Party insiders said the plan is to bar all party electoral candidates from self-funding their campaigns as a strategy to force them to rally behind Mugabe, who in some instances in the 2008 poll garnered less votes than some members of Parliament in their constituencies.

The party's national fund had been mooted to control the campaign activities of candidates, sources said.

Zimbabwe holds its presidential, parliamentary, senatorial and local government elections in one poll. In the past Zanu-PF has allowed its candidates to fund their own activities, a practice that sources say has resulted in some of its candidates only focusing on their individual campaigns and not selling Mugabe to the electorate.
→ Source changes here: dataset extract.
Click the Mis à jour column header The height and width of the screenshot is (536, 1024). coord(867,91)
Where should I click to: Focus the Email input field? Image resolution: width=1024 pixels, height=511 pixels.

"No one will be allowed to personally fund their elections," the source said. "It's all going to come from one fund and the condition is that all candidates will campaign for the president, [together] with their own campaigns for parliamentary and other electoral posts riding on the president."

Contacted for comment, Zanu-PF's secretary for administration, Didymus Mutasa, said he would not discuss party business with the Mail & Guardian.

"That's a Zanu-PF internal affair. Why should Zanu-PF announce its strategy to the whole world? These are affairs we cannot discuss with the press," said Mutasa.

2008 elections
WikiLeaks, an international non-profit organisation that publishes private, secret and classified media from anonymous sources, in 2011 released classified United States embassy cables that revealed that some elements within Zanu-PF had campaigned against Mugabe under a strategy dubbed "bhora musango".

In that 2008 poll, party sources said, some Zanu-PF members voted for their constituency candidate but against the party's presidential candidate. Mugabe lost the first round of the 2008 presidential election to Movement for Democratic Change (MDC) candidate Prime Minister Morgan Tsvangirai.

Mugabe secured 1 079 730 against the party's total of 1 110 649. Tsvangirai polled 1 195 562, which was higher than the total votes for his party at 1 41 176.

Tsvangirai, however, failed to get sufficient votes to be declared the winner in terms of a constitutional requirement, forcing a runoff election in which the MDC leader pulled out, citing violence. 

"It's worrying Mugabe as he goes to this election. He is anxious to rally all members around him to make sure that there are no rogue voters among party supporters," a party member and former war collaborator said.

It was not immediately clear how Zanu-PF intends to mobilise the money for its fund, although speculation has been rife among political commentators that the party would tap into revenue from Marange's controversial diamond fields to fund its campaign.